« Je crains les instructions descendantes »
Marine, remplaçante dans le Maine-et-Loire, a déjà préparé « les ressources qui pourraient lui être utiles pour la première période pour tous les niveaux. La rentrée a tendance à m’angoisser. Je ne sais pas ce je vais avoir : serai-je appelée dès la rentrée ? Des remplacements longs/courts, quels niveaux, quels profils de classes ? », autant de questions que se posent des milliers de TZR en France.
Julien vient dans son école depuis 15 jours pour préparer sa rentrée. « J’achète des livres avec mon argent personnel car il y peu de budget et j’ai un changement de niveau », confie-t-il. « Je pense qu’avec ce salaire et le peu de reconnaissance je vais vite partir de ce métier », tranche ce professeur des écoles depuis 5 ans en Ardèche.
Sébastien, professeur d’histoire-géographie réagence l’affichage de sa classe et « reformule des cours dont j’ai repéré qu’ils fonctionnaient moins bien ». Il affirme avoir la volonté de retrouver les élèves et les collègues.
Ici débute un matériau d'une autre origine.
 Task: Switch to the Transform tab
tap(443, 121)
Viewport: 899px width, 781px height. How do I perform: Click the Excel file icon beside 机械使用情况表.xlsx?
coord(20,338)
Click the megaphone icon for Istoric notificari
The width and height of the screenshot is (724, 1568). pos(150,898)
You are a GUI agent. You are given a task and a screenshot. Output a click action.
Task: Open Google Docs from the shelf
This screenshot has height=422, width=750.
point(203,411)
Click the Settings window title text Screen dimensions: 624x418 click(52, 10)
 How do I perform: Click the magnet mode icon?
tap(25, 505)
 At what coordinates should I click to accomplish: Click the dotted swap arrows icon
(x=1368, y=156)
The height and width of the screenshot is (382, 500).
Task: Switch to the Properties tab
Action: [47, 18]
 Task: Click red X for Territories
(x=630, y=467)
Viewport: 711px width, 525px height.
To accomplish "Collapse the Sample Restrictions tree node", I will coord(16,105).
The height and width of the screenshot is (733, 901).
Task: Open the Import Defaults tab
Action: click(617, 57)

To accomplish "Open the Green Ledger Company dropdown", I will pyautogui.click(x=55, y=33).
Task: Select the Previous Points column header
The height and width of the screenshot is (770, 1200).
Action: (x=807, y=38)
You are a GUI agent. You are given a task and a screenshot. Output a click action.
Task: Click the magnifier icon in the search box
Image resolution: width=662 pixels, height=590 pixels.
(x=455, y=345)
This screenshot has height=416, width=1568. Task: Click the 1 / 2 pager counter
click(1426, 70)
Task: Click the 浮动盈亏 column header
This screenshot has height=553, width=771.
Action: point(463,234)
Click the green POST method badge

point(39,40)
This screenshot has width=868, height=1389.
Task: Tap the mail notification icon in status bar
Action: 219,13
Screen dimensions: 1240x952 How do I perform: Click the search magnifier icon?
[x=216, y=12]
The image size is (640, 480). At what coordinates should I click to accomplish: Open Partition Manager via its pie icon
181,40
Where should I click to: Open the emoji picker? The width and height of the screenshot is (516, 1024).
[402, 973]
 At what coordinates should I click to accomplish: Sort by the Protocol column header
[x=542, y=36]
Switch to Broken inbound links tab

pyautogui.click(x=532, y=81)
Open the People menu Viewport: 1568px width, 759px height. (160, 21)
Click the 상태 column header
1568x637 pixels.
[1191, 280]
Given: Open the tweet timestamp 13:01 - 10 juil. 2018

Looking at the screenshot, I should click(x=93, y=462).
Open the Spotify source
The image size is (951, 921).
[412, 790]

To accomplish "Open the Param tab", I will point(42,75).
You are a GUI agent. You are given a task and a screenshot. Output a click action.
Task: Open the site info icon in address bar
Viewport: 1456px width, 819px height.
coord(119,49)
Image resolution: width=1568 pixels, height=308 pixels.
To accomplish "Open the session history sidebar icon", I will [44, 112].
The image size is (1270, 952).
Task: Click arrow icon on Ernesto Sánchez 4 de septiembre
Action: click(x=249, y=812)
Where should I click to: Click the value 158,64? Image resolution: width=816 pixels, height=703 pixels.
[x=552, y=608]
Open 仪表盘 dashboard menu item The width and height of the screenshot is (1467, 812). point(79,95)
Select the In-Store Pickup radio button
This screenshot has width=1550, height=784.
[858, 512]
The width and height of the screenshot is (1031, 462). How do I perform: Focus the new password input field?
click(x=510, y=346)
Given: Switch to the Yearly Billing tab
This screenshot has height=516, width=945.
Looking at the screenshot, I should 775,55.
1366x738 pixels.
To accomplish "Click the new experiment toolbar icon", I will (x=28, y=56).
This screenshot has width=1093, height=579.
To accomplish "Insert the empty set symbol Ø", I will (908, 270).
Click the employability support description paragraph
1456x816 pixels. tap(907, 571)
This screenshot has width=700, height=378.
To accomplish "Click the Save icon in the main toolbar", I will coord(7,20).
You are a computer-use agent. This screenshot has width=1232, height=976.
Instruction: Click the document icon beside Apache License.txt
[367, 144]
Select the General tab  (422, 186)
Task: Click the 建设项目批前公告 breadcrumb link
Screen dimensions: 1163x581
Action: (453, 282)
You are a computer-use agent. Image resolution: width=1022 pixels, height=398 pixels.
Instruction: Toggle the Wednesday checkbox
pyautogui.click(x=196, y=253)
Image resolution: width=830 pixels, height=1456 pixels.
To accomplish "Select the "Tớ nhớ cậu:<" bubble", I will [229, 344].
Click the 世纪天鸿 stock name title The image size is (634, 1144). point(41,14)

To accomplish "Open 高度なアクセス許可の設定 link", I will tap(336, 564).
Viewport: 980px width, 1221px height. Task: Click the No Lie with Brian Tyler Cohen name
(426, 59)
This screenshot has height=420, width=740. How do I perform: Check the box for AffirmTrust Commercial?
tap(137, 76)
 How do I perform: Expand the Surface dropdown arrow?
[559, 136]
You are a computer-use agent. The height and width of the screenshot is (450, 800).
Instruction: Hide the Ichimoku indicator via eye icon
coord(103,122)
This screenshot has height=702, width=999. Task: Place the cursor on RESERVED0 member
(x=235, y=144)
Il craint plutôt « la montagne administrative et les instructions descendantes ».
Ce professeur ayant 27 ans de carrière garde « une certaine amertume » et espère « un sursaut concernant la profession pour faire réagir nos dirigeants. Mais ces derniers, quelles que soient leurs couleurs politiques, se sont bien attelés à empêcher de tenir compte, faire remonter et appliquer nos doléances ».
« Cette année je change même de façon de travailler pour essayer d’impliquer encore plus les élèves dans leurs apprentissages et les rendre plus responsables de leurs résultats », partage Arnaud, enseignant de physique-chimie depuis 10 ans. « Je n’aborde pas la rentrée avec le meilleur engouement. Encore une année ou l’on va devoir faire plus avec moins de moyens. Et pendant ce temps, le coût de la vie augmente mais notre pouvoir d’achat diminue. Ce manque de reconnaissance, de revalorisation est usant. Je n’ai pas eu de mutation pour la 3ème année consécutive et cela fait 10 ans que je suis en REP +. J’ai failli quitter l’éducation nationale l’an dernier ».
Cet enseignant se sent « actuellement comme enchaîné à mon travail, sans échappatoire, ce qui est une honte dans le monde actuel. Il me reste que l’abandon de poste car même la démission est refusée dans ma discipline ne tension ».
Pierre est allé dans son collège pour faire en avance ses photocopies. Cet enseignant d’histoire-géographie ressent « de l’incertitude, un ras-le-bol, pimenté par un zeste d’observation de la nouvelle direction qui arrive dans le collège suite au départ d’une cheffe toxique, incompétente, autoritaire et harceleuse ». Rien que ça !
« Les contractuels se retrouvent parfois en grande difficulté devant les classes »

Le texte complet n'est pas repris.